▶ **DATASET RECORDS**
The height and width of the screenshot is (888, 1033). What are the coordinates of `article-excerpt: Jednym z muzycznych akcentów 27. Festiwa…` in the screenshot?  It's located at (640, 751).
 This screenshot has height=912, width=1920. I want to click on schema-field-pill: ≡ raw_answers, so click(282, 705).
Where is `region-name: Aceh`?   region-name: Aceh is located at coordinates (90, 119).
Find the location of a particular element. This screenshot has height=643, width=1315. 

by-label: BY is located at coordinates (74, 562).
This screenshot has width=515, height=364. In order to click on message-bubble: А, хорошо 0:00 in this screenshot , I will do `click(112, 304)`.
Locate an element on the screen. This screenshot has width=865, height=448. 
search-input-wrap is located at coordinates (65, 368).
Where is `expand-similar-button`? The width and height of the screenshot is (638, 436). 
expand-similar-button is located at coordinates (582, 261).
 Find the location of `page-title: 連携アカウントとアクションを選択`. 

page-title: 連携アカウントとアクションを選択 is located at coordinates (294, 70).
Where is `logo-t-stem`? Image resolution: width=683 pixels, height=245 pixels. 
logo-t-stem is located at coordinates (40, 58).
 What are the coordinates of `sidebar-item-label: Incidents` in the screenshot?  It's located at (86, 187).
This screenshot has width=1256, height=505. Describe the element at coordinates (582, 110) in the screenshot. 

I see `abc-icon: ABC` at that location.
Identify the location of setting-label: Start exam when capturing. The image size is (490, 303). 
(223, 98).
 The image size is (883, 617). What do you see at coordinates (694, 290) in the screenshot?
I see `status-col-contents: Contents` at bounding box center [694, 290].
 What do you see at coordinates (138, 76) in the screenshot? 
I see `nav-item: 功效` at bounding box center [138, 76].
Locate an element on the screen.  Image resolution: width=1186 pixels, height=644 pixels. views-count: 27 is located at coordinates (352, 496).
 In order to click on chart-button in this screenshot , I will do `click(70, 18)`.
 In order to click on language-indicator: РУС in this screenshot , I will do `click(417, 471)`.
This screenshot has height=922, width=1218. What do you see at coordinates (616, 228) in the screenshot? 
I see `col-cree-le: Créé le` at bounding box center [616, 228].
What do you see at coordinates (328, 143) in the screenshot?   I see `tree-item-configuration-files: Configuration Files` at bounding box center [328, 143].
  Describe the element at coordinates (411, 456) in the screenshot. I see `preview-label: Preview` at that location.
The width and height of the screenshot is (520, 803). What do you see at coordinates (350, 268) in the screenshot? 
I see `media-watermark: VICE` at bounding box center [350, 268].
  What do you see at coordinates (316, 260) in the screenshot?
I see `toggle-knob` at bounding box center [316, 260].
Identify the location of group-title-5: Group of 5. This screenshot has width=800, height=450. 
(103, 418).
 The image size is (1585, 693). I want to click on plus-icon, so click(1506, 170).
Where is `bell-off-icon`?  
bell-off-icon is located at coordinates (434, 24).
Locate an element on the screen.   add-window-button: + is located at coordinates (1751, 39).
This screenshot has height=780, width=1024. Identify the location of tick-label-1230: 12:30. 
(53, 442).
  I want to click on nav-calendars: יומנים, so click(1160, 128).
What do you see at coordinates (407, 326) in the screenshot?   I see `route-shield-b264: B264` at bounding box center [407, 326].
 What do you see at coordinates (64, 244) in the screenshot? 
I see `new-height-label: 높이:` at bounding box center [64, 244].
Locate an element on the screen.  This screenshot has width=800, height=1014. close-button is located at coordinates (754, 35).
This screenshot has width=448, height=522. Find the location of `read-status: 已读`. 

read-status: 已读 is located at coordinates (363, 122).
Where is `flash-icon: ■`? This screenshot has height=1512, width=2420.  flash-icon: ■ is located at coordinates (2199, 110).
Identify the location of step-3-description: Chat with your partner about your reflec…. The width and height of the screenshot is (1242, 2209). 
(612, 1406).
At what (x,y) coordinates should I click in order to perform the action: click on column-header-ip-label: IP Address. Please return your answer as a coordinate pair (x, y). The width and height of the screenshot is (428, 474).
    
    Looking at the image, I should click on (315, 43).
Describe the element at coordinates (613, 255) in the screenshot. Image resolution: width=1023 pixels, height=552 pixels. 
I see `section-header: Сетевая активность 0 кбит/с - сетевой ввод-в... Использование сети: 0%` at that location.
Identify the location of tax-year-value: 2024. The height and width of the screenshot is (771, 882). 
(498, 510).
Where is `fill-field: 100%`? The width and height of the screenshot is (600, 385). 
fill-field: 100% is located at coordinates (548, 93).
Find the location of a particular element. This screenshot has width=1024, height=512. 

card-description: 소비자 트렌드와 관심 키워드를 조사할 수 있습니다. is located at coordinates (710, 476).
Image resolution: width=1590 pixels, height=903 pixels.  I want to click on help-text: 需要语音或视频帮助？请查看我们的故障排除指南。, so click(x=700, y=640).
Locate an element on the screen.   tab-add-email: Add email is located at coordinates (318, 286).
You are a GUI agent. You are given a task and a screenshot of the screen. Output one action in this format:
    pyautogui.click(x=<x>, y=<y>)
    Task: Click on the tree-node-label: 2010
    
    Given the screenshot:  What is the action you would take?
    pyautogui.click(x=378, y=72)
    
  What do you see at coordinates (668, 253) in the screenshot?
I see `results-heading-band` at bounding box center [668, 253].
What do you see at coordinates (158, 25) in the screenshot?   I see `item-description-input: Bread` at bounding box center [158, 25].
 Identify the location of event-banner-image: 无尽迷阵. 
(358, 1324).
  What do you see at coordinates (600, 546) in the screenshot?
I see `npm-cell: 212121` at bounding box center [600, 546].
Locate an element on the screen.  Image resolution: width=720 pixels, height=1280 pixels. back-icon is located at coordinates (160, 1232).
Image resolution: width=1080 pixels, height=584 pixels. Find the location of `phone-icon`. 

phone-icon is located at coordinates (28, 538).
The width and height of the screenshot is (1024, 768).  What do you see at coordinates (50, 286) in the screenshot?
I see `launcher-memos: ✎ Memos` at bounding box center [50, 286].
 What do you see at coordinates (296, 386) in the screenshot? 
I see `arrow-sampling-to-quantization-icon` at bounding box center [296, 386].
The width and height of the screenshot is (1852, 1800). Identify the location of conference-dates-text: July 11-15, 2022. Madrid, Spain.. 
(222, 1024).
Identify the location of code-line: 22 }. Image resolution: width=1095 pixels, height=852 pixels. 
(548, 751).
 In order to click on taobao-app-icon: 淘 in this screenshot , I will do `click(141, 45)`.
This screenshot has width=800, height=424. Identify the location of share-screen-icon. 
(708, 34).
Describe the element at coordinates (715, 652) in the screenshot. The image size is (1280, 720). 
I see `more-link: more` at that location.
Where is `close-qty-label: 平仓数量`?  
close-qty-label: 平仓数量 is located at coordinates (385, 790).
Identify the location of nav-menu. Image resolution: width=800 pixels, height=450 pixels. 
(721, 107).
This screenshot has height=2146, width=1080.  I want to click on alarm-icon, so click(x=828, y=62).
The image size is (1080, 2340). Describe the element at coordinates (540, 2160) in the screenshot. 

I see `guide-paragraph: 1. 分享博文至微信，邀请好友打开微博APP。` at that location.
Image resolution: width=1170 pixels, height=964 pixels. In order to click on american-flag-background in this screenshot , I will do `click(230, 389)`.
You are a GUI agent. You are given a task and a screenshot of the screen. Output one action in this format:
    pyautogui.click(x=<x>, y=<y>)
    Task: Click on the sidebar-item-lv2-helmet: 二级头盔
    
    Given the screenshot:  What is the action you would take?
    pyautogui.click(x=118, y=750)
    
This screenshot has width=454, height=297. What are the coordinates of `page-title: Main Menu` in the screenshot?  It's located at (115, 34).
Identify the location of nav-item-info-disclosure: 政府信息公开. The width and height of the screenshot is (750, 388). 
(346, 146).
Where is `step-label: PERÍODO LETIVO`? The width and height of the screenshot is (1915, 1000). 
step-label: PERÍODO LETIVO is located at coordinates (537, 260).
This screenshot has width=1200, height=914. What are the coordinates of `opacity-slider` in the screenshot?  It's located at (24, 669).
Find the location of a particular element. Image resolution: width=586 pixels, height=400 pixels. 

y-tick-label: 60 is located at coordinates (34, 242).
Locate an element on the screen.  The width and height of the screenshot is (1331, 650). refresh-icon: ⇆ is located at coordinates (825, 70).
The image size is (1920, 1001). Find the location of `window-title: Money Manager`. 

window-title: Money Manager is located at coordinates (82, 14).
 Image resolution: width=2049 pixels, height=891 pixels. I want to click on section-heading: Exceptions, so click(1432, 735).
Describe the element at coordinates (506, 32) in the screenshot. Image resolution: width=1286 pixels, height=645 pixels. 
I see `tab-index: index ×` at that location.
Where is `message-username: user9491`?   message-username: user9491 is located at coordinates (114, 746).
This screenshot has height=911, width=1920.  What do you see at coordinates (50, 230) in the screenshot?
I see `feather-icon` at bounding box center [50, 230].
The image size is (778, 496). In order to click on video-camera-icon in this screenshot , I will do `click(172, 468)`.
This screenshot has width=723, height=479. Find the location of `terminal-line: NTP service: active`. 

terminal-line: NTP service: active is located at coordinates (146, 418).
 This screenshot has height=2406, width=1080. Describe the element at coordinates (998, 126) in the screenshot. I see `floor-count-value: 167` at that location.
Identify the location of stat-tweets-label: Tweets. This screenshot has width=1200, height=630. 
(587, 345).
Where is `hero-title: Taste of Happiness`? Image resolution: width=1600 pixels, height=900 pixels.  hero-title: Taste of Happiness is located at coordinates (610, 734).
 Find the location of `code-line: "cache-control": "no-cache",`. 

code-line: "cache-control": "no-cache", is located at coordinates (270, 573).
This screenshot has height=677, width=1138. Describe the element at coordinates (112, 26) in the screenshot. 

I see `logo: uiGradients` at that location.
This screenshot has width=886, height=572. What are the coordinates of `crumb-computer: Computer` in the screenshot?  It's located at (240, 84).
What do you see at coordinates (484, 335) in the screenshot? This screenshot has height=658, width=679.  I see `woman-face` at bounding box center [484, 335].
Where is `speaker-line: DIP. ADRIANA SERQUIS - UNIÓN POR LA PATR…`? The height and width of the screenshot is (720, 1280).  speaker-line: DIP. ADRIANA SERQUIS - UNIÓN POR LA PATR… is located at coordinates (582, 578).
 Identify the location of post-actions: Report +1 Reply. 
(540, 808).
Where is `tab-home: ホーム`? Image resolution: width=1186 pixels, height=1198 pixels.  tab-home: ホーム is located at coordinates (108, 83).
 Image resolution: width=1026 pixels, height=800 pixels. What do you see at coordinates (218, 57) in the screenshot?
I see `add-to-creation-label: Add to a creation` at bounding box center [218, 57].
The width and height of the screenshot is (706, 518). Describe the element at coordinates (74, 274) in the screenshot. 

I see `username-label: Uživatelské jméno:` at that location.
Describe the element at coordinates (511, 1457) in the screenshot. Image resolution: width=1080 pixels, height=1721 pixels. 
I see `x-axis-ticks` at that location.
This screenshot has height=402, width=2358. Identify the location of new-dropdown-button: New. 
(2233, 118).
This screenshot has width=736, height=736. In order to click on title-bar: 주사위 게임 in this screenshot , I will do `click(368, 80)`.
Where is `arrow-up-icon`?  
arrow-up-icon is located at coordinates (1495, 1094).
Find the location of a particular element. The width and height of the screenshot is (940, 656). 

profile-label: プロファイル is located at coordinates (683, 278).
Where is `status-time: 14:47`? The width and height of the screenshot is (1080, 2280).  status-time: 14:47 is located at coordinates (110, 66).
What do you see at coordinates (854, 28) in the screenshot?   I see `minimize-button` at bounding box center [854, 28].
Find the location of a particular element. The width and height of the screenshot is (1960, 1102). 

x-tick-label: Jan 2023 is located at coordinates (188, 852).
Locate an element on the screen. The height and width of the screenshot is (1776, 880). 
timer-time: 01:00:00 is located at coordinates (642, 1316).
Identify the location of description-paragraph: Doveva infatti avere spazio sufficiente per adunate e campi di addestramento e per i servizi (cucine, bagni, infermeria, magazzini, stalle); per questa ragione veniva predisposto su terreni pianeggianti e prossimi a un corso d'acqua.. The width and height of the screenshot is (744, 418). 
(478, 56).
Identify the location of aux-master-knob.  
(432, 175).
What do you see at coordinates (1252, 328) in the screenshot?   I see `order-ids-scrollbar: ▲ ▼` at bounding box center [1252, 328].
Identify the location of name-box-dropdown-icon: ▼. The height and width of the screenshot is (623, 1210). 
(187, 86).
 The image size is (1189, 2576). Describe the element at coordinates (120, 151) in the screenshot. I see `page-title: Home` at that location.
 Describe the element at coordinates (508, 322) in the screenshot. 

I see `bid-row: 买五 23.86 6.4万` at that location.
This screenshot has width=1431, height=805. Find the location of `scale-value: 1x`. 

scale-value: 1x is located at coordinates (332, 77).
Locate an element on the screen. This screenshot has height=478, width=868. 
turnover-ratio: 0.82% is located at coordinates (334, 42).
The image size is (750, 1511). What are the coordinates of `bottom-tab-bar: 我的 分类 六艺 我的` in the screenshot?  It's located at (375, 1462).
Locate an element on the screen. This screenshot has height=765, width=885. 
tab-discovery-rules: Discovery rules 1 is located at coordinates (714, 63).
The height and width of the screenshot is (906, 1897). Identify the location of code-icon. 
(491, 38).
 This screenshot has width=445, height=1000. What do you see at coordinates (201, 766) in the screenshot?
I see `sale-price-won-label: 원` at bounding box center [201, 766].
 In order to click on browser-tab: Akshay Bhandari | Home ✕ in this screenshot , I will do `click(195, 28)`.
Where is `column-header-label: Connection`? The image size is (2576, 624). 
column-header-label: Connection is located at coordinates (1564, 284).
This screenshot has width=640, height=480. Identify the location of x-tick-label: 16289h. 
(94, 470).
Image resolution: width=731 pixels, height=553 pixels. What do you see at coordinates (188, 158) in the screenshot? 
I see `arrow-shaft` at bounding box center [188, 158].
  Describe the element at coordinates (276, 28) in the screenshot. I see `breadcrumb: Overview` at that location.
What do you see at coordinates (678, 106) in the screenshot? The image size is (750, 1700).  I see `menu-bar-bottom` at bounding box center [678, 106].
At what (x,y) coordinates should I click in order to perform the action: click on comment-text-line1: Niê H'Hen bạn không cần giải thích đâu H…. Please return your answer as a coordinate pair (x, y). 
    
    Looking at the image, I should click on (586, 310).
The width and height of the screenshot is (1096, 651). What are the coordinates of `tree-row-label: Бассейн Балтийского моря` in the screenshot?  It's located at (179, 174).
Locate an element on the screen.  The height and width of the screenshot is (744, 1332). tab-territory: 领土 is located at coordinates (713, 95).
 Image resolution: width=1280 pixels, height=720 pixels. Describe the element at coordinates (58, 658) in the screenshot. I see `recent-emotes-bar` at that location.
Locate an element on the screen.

▶ **EXERCISE AIM**
Please repeat the items word for word, starting at the line that contains "coordinates (610, 734)." and stopping after the line that contains "(540, 808).".

▶ **EXPECTED ANSWER**
Where is `hero-title: Taste of Happiness`? Image resolution: width=1600 pixels, height=900 pixels.  hero-title: Taste of Happiness is located at coordinates (610, 734).
 Find the location of `code-line: "cache-control": "no-cache",`. 

code-line: "cache-control": "no-cache", is located at coordinates (270, 573).
This screenshot has height=677, width=1138. Describe the element at coordinates (112, 26) in the screenshot. 

I see `logo: uiGradients` at that location.
This screenshot has width=886, height=572. What are the coordinates of `crumb-computer: Computer` in the screenshot?  It's located at (240, 84).
What do you see at coordinates (484, 335) in the screenshot? This screenshot has height=658, width=679.  I see `woman-face` at bounding box center [484, 335].
Where is `speaker-line: DIP. ADRIANA SERQUIS - UNIÓN POR LA PATR…`? The height and width of the screenshot is (720, 1280).  speaker-line: DIP. ADRIANA SERQUIS - UNIÓN POR LA PATR… is located at coordinates (582, 578).
 Identify the location of post-actions: Report +1 Reply. 
(540, 808).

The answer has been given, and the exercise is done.